The notion of outsourcing work to overseas companies is, of course, not a new one. For many years, a large number of American businesses have selected to recruit talent from abroad rather than enlist assistance from within the US itself; for a variety of reasons; tax benefits being among the most prevalent. For many years, India has dominated the face of outsourcing; and in recent times, India’s economy has witnessed an incredible $69 billion boom from outsourcing alone; causing previously unheard of destinations such as Hyderabad and Chennai growing to become thriving business cities. However, as the 21st century marches on, the stronghold that India holds on the outsourcing market begins to loosen. Other up and coming countries are staking their claim; and US companies are gradually broadening their horizons and exploring outsourcing opportunities in other lands. So just what are the countries currently challenging India’s position as number one outsourcing nation in the world, and what are the benefits to working with them?
Countries on the Rise
In recent months, the US has witnessed a number of relative ‘newcomers’ to the outsourcing scene, making distinctive impact on the market. ComputerWeekly.com identifies five particular countries on the rise in the IT sector; including unsurprisingly, China, but perhaps more surprisingly, countries such as Bulgaria and Egypt. Interestingly, a number of global companies in the US are turning to Middle Eastern outsourcing services; partially due to the ‘skilled programming workforce’, but also due to the considerable tax incentives that the Egyptian government (and others) are offering to outsourcing prospects. Interestingly, large Indian companies are also outsourcing to the Middle East, such as Wipro and Satyam. BusinessWeek.com also identifies other up and coming major players in the outsourcing arena, such as Poland, Brazil and Argentina.
Knowing Where to Hire
Now that the playing field has leveled out, and India is no longer the only viable option for a US company looking to outsource, the question on every business owner’s mind is ‘where to head to for outsourcing work now?’ With a number of excellent options now available, the company must now start to take a number of things into consideration. Of course, wages are as relevant as ever, but it is also worthwhile to consider other aspects, such as performance; for example, if outsourcing call center services, how adept is the center at US English, and how understandable is the accent? (Many customers cite ‘hard to understand’ call center workers as a pet hate when communicating with a company). Consider turnaround time too. A lower wage rate may look appealing on paper, but if the job takes twice as long to complete, then it may well be false economy. It is a good idea, before committing to a large-scale outsourcing venture, to visit the establishment and get in-depth knowledge of their working arrangements, level of commitment and working conditions. Of course, this can be a straight-forward business trip, or it can be combined with pleasure; giving you a valuable opportunity to not only familiarize yourself with the company, but to learn about the culture of the country you are about to enter into a working alliance with.

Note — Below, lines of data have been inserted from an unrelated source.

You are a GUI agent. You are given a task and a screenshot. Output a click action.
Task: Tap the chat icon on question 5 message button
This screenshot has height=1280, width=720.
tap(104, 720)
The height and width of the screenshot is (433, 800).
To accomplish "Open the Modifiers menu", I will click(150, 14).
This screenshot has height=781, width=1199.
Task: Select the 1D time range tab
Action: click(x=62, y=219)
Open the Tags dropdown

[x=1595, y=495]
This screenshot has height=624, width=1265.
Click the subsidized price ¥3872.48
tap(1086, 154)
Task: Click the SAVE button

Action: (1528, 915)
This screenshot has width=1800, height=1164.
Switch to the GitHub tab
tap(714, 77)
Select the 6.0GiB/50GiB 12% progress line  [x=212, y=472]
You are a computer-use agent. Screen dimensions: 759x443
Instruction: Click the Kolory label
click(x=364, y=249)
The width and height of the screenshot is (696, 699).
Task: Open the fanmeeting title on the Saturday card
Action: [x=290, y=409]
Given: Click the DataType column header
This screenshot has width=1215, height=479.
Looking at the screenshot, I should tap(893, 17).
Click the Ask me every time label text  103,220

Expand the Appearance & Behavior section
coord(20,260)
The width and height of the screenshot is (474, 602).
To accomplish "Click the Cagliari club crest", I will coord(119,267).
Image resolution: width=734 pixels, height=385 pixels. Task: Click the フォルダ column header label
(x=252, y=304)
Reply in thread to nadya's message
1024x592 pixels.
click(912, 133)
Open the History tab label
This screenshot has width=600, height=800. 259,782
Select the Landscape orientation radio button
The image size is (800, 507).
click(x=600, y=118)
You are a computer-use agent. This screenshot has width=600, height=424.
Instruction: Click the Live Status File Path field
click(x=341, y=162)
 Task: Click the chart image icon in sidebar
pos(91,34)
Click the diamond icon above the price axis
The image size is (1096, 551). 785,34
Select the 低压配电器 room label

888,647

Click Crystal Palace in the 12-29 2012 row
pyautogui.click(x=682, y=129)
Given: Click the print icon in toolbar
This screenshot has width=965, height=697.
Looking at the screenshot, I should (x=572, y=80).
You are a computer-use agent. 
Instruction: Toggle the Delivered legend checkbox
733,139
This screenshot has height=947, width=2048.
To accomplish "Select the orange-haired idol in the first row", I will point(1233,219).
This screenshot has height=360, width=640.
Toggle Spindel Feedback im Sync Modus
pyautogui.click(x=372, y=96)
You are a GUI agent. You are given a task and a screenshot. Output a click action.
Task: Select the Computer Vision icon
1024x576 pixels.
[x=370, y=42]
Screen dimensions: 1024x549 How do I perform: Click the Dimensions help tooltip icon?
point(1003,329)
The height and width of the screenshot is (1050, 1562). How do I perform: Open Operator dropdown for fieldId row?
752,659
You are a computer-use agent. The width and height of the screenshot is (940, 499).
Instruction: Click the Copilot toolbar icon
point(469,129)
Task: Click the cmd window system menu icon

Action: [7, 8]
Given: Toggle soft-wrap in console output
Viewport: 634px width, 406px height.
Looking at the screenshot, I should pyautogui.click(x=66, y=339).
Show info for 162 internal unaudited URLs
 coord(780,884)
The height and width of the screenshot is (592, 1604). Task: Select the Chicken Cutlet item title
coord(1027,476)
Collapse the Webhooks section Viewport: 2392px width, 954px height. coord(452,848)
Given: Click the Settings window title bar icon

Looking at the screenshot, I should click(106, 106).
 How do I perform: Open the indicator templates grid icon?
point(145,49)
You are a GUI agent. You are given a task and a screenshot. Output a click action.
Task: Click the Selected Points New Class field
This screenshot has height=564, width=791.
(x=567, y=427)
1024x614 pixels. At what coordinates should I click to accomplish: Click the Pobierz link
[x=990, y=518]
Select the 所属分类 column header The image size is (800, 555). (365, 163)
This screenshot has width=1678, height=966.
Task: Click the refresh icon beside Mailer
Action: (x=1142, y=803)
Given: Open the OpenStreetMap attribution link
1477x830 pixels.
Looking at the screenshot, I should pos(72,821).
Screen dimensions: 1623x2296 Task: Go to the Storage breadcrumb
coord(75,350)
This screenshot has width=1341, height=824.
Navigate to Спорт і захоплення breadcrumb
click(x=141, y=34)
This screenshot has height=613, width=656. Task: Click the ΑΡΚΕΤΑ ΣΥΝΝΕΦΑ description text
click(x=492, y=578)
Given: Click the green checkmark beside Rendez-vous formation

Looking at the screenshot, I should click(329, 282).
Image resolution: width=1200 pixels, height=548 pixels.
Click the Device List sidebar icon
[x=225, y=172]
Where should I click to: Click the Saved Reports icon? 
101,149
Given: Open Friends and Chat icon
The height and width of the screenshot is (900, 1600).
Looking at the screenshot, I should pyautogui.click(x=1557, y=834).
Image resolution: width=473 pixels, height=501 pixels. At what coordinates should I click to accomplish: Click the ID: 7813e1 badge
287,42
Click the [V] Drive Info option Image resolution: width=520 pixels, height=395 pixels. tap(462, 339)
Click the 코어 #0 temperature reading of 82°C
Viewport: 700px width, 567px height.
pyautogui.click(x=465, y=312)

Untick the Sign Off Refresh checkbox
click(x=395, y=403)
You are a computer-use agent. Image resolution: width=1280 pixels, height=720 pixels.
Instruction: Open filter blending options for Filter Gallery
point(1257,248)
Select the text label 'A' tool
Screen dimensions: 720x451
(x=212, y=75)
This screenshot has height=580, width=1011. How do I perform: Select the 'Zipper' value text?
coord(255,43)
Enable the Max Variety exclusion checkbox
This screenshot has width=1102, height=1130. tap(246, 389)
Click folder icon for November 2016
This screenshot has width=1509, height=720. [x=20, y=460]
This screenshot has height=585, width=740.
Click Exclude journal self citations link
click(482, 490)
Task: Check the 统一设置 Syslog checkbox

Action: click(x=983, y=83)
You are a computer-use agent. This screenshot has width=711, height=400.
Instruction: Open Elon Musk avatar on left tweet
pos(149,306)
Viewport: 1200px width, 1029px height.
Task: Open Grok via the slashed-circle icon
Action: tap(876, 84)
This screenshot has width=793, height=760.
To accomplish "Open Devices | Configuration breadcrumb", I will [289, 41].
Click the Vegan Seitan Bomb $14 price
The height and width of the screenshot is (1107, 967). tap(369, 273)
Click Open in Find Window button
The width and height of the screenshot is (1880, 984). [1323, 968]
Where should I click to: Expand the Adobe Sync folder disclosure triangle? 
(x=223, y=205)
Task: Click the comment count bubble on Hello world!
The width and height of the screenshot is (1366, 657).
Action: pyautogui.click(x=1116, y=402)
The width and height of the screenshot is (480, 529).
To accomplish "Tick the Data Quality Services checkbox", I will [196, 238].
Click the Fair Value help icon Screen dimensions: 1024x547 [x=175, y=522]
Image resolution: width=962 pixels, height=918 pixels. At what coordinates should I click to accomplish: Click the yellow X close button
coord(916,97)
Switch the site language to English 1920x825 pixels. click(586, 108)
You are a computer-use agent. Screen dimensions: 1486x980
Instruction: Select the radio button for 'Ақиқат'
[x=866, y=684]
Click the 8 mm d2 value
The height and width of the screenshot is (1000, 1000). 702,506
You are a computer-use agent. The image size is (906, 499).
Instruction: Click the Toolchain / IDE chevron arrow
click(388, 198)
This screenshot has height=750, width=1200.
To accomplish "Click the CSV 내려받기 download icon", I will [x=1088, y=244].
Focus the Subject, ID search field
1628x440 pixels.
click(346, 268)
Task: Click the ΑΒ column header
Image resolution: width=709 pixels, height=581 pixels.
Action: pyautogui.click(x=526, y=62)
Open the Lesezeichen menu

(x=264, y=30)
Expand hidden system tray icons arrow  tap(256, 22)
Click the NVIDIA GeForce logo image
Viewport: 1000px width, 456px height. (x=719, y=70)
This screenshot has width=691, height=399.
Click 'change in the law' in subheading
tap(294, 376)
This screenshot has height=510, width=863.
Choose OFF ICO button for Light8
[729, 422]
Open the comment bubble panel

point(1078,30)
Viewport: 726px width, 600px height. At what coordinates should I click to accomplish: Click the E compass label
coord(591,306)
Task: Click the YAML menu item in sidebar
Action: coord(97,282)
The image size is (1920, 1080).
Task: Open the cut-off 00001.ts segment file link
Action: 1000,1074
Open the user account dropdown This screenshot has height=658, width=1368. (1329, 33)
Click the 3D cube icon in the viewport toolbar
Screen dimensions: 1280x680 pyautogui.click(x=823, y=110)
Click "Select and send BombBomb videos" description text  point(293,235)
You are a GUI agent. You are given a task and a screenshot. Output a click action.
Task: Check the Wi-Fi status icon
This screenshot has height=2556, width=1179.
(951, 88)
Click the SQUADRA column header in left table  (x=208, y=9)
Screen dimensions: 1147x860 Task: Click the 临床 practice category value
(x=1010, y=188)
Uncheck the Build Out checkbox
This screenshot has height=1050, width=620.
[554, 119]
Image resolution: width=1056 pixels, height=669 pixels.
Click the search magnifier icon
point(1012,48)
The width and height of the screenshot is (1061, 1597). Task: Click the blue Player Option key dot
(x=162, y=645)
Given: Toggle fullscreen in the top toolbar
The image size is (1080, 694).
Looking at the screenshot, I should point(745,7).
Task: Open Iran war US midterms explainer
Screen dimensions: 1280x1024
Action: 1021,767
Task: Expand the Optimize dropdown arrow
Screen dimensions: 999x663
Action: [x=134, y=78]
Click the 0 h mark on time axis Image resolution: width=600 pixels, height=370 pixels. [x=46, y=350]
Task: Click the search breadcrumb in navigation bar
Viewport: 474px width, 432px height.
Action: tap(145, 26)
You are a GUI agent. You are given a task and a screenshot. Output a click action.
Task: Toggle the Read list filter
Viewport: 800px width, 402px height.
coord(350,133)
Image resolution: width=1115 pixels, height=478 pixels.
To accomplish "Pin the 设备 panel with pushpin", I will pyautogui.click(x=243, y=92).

Harnessing the Power of Outsourcing
Used appropriately, outsourcing still remains one of the most cost-effective decisions that a US company can make. For example, a Chinese manufacturer earns on average, around 60 cents an hour; considerably less than their US counterparts. With savings such as this, it is clear to see why outsourcing is such an appealing option. Obama recently spoke out against outsourcing, and recommended revamping the federal tax code to encourage more work to stay on US soil. But even with tax laws relaxed, it would be hard for comparable US outsourcing services to compete with those from abroad. Quite simply, the current international economic structure supports outsourcing from overseas. For US companies, outsourcing also means being able to hire from a greatly increased pool of talent. For example, Brazil currently boasts a huge number of professionals who are expert in JAVA programming, but will offer their services for a considerable amount less than their US counterparts. It is unsurprising why more and more US companies are broadening their outlook and turning to overseas companies to develop their products and improve their productivity.
(1) India has dominated the outsourcing scene for years. But, Bulgaria and Egypt are on the rise!
(2) Getting a good price on outsourcing is one thing, but what if the turnaround is slow?